Turning to “the elephant in the room” was a great pivot for Susan Collins from her brief policy speech on necessary repairs to Obamacare to the question on everyone’s mind Friday morning: whether she would stay in the U.S. Senate or run for governor of Maine.

“The elephant in the room” – get it?

Of course you do. The pun is nerdy, kind of funny and wholesome – and pretty much sums up the 15th most senior member of the United States Senate. Collins’ approval rating of 65 percent is no accident. She works hard at building political capital the nose-to-the-grindstone way, and it pays. She wins people over one by one. Her reputation is sterling, and she has power that is used sometimes more successfully than others, but she always gets an A for trying.

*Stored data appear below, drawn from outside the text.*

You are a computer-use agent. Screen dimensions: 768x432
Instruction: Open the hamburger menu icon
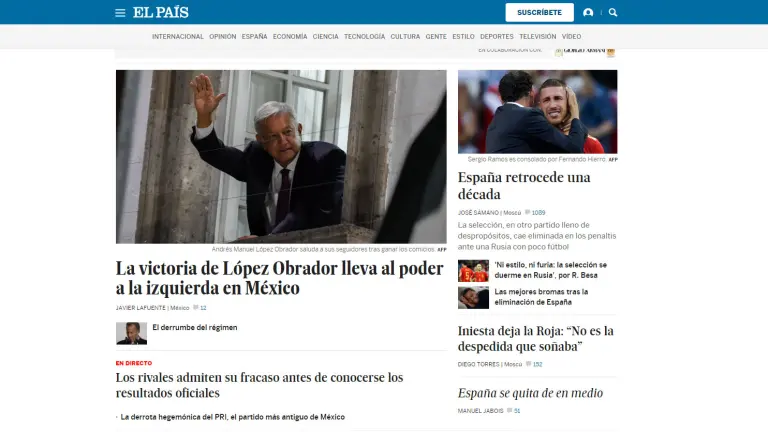[x=120, y=13]
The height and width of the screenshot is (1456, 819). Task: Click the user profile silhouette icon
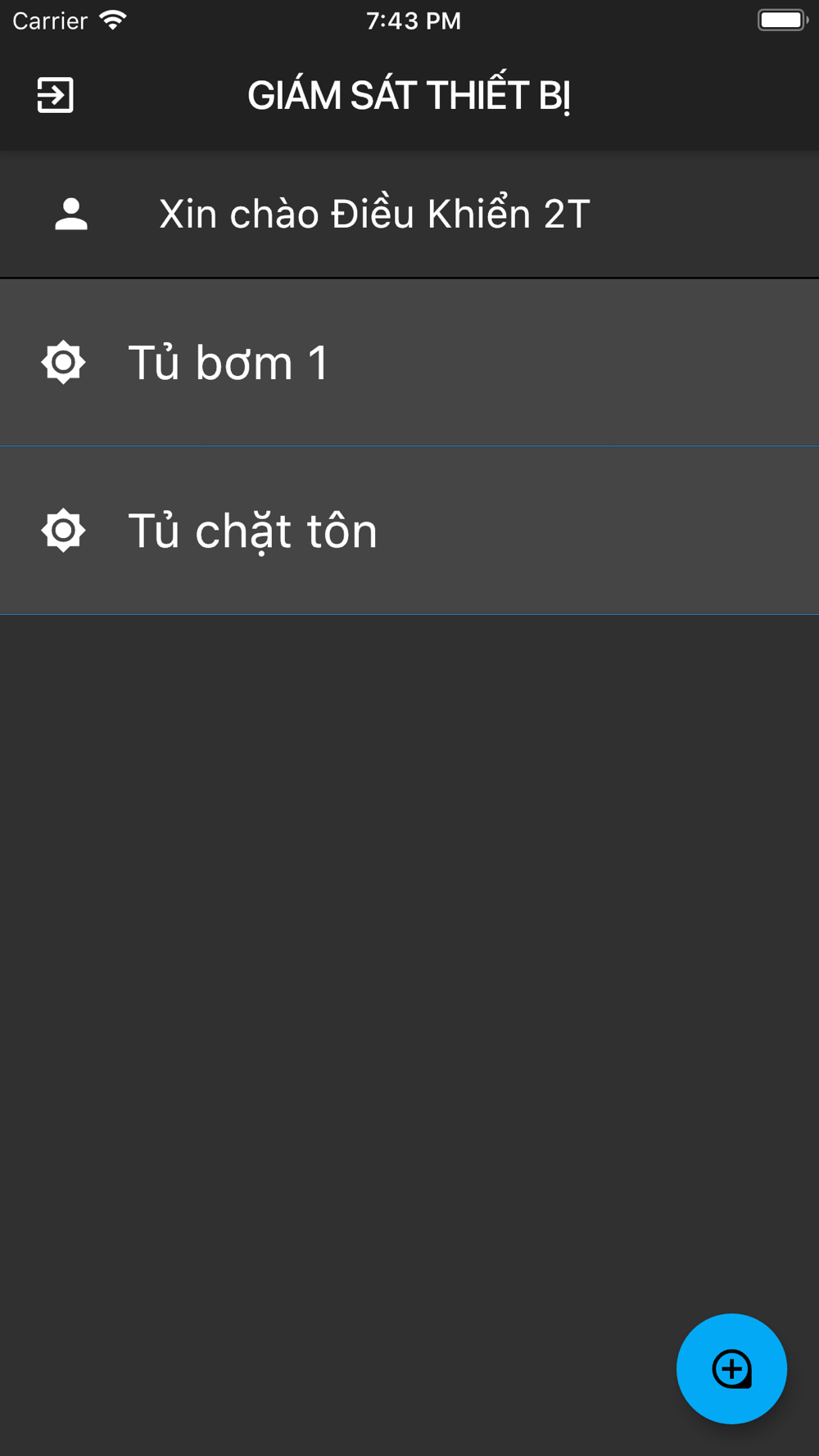tap(71, 215)
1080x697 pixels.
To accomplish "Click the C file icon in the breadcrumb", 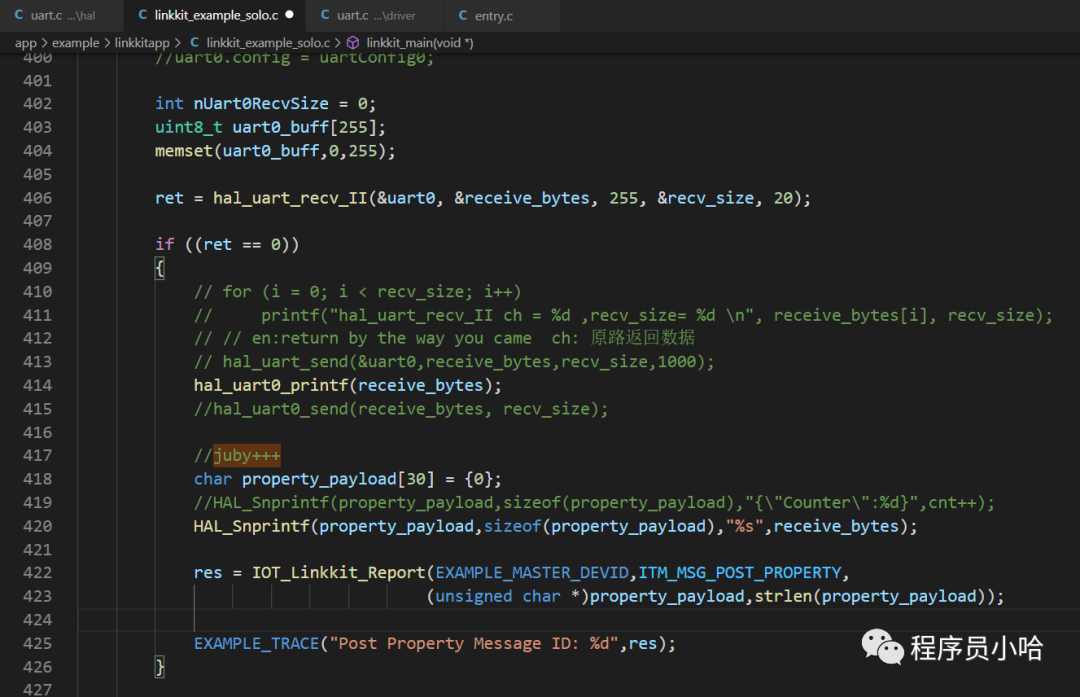I will pos(194,43).
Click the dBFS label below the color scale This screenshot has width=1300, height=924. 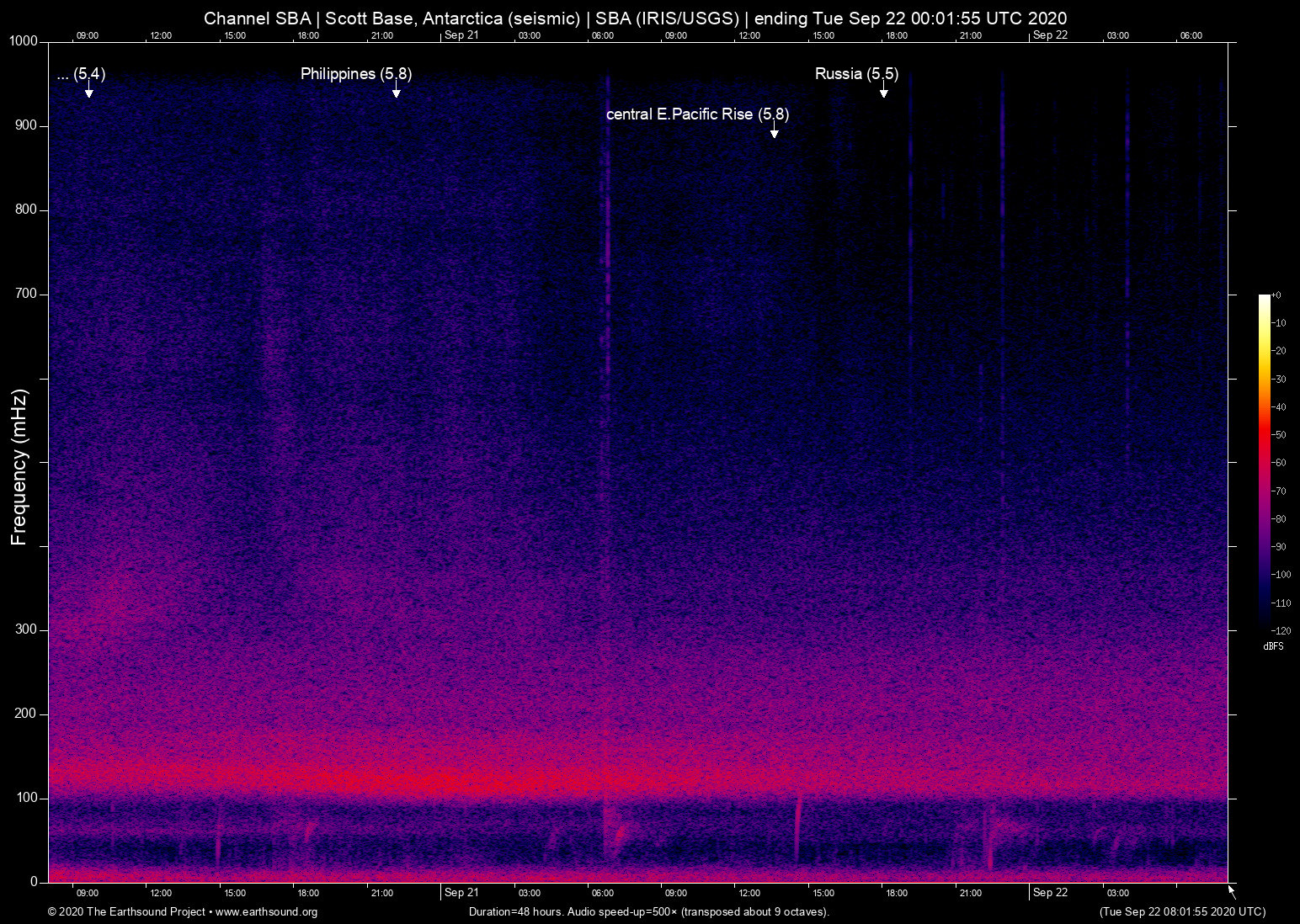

And Collins has got game. She did for Maine news what Donald Trump did for the national press – create an exciting buzz around an announcement, sustain interest in it and maintain suspense until the very-well-choreographed end – but unlike Trump’s, her show had more class from a podium in Rockport than any ride down a gilded escalator in New York City. The Collins brand of feel-good patriotism may lack anger, but it packs a punch. Paul LePage, Donald Trump and all the other boorish loudmouths flapping their traps and tweets can go jump in a lake.

Susan Collins is well-positioned, has broad bipartisan support and is firmly ensconced in a Senate chamber where Republicans have only a two-person majority. Her years in the wilderness as a moderate mean that she now has no chickens coming home to roost (I’m taking a good metaphor and overdoing it).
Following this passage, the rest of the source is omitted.